Rose made no motion to get rid of me, and truth be told, I didn’t want to leave. We lay in comfortable silence as the room ticked warmer and the clock ticked later. Before I knew it, I was dozing off, and I felt safe for the first time in a while.
27.
May 2002
Prime Tour: Northeast United States
Cassidy
I thought that I would feel relief once we touched down in New York—we’d be home, Emily would join us with Penny, we’d have better access to Peter—yet my anxiety about the tabloids continued to grow. Peter had been strangely quiet the last few days of the European tour and had called Ian for only a brief chat while we were in Paris. I turned off my phone because the incessant ringing was running down my battery, but when I’d switch it on, Edie’s and Joanna’s messages filled my in-box first with worried voices, then exasperated ones. I returned calls only to my mother, though I told her to ignore half the things that were printed. “Which half?” she asked, annoyed.

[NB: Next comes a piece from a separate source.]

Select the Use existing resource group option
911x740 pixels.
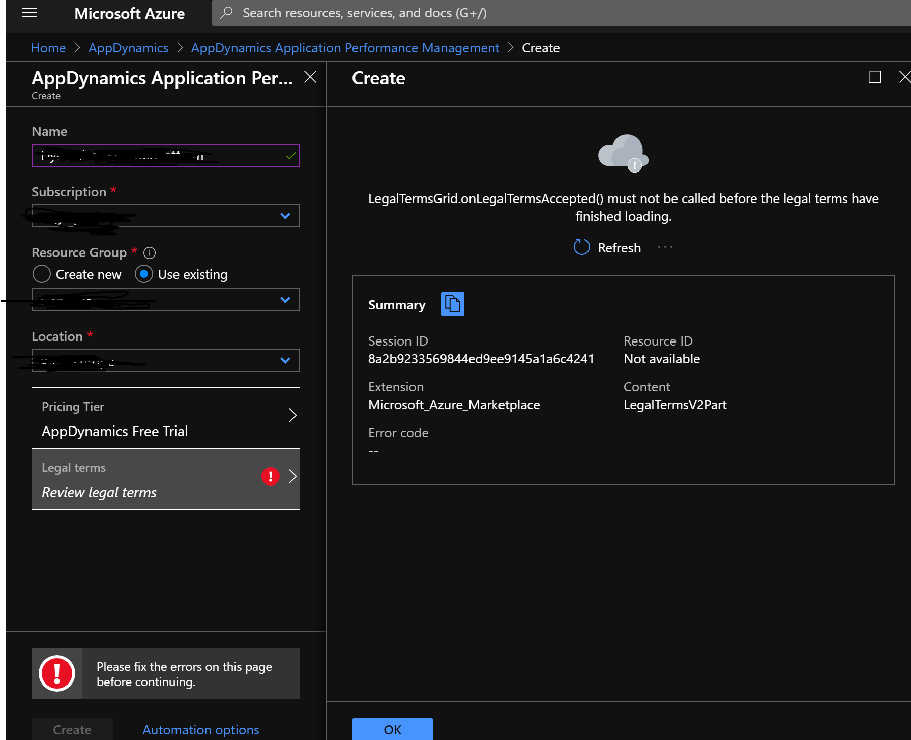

As we disembarked at JFK, the paparazzi swarm emerged. All I could do was keep my lips together, heeding Justine’s inexplicably vague advice: “Just don’t comment on it.”
I’d also hoped that the removal of my cast would dampen the rumor mill—with the visual reminder gone, maybe the questions and speculation would fade—but when we peeked at the Madison Square Garden crowd preshow, scattered fan signs announced their opinions on the matter. Why wouldn’t people let it go? The longer it went on, the worse I started to feel about Alex. He didn’t deserve this.
“Focus,” Rose said over the headset. I glanced over at her but her eyes shifted away, already on task. The audio started and visuals onstage began to play, and we waited for our cue. Being near Rose now gave me a tiny thrill, as I recognized my feelings. It was as if, once I’d learned that there was a possibility she could like me back, my brain gave itself the go-ahead to run full throttle into crush mode. She’d murmured a good morning in Copenhagen that had liquefied my spine.
I’d stayed in my own room in Paris, worried that another night with Rose would lead me to do something reckless and stupid.
But we played a rousing show in New York—the first of two—and after we were bussed to our hotel, Rose waved me into her room. “I figured out your leak,” she said once the door was closed. “It’s Lucy.”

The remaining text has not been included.